I couldn't stop looking at you. I couldn't stop myself from melting into your arms. It's a miracle I managed to keep my heart inside my chest each time you touched me. I don't think you have any idea how you affect me.
Because I notice the way your eyes flash when you look at me. How they're smoldering and cool all at once, and I know you see mine turn greener every time you mention my name. And I see the way you smirk at me when you think I don't know what's on your mind. Or maybe that's when you know I do know. Exactly what you're thinking.
And I can't get enough of the way your mouth just makes me melt. Everything about it - your kisses, with your soft, full lips that find such perfect rhythm with mine so easily. Your tongue, and the way it explores my mouth and my body and makes me shiver in anticipation. Your words, and the way they are so beautiful and eloquent and perfect that they can't be real. Because no one speaks like that in real life. No one is so cool and collected and graceful and simultaneously selfless and giving. That only happens in fiction.
And it must be fiction, the way our bodies collide and you wrap me in your arms. It must be fiction, how I can feel your whole body lean into the kisses you lavish on me and yet always leave me wanting more. Nothing you do is single-handed. All of it seems to incorporate your entire body, your entire being...

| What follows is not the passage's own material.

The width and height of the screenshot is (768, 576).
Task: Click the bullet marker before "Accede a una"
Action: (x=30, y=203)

And it makes too much sense to be ironic when you tell me you take things hard and slow. The explanation proves too confoundingly true to be fact. The things you say to me must be fictional. The way you move inside me must be the stuff of fantasies, and not of this dreary realism we call home. Your beauty and your persistent optimism are too free of irony and naiveté to survive this place. Maybe to survive me. But at the same time, it's so infectious that I hear myself second-guess my negativity.
Your sincerity is too poetic to be composed. Everything I've seen you do is poetry.

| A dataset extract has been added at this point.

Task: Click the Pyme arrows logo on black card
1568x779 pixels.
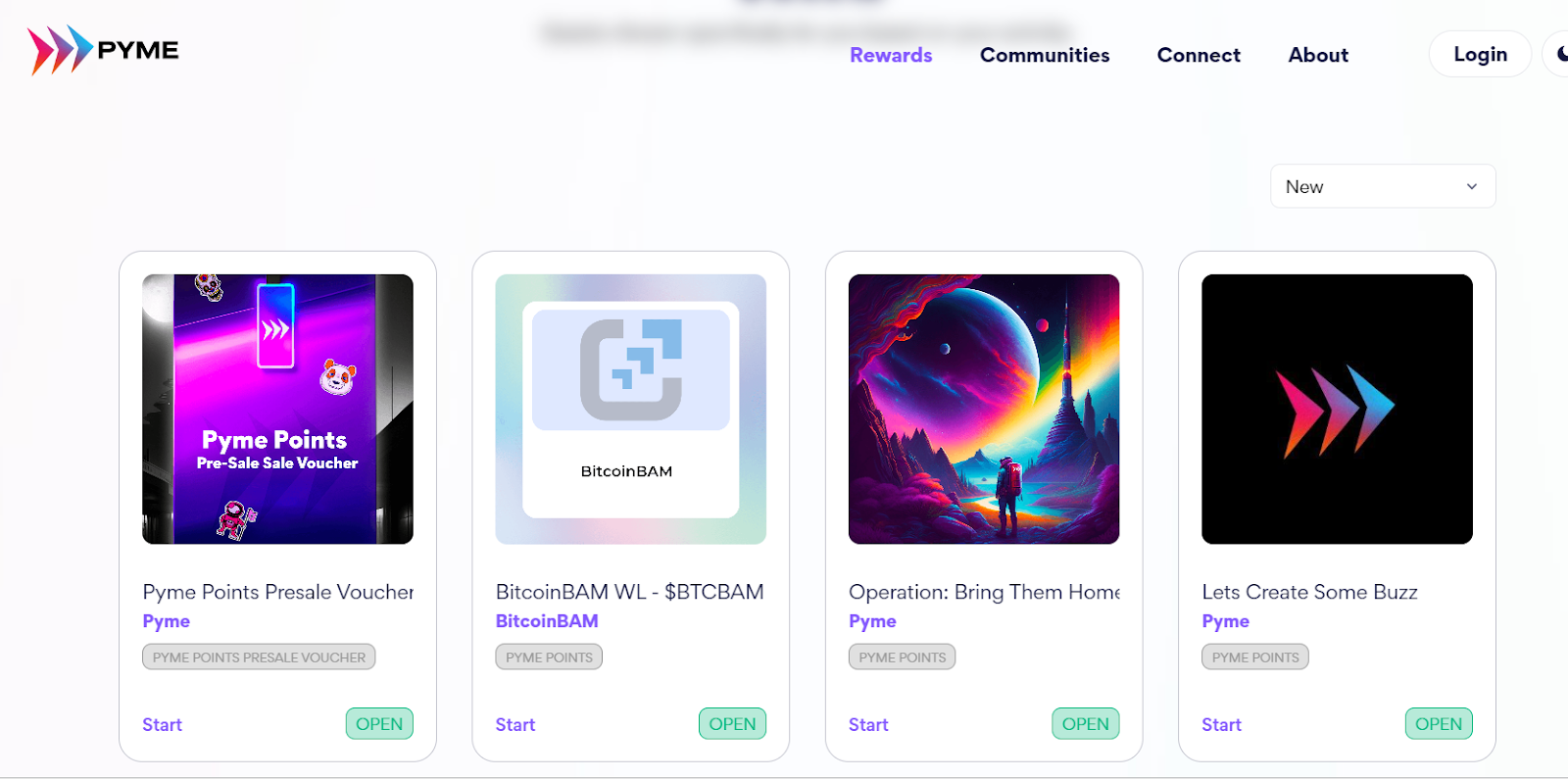Action: (1337, 409)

Like when you throw me to the bed and don't for a second let our lips part. Or you pull away and I can feel both our flushed skin, and see your eyes radiating in the dark. Some mysterious color that no name would do justice to. It's all passion and intelligence and perfection and fiction because it couldn't possibly be reality. And when you slide your mouth down my body and don't bother stopping to ask permission and before I can protest, my hands are tangled at the sheets, grasping for anything to hold onto my grip on reality. Then you are relentless in your efforts, and suddenly you have control of my body and are pushing all the right buttons at the same time you're only pushing one and the room explodes and leaves just you and I. Me panting and floating, you smiling and gloating.

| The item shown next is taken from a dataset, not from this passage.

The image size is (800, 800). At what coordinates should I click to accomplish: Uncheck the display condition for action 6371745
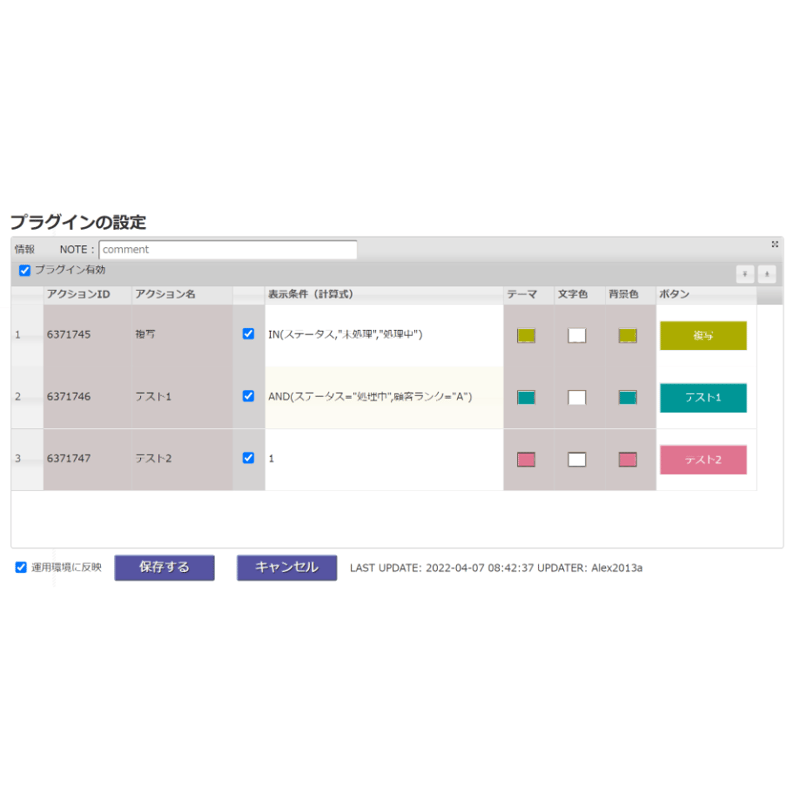tap(249, 334)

So I'll bring you to me because when it comes to you, insatiable doesn't begin to cover my appetite. There is, quite simply, nothing else on the menu, no other nourishment, when you are here. Everything before and everything after ceases to exist. There is only you and I and the only thing I can focus on is your skin on mine and the electric charge that comes from that contact, and hearing you say those beautiful, violent, obscene words with such eloquence and unrestrained passion that I can't believe it exists.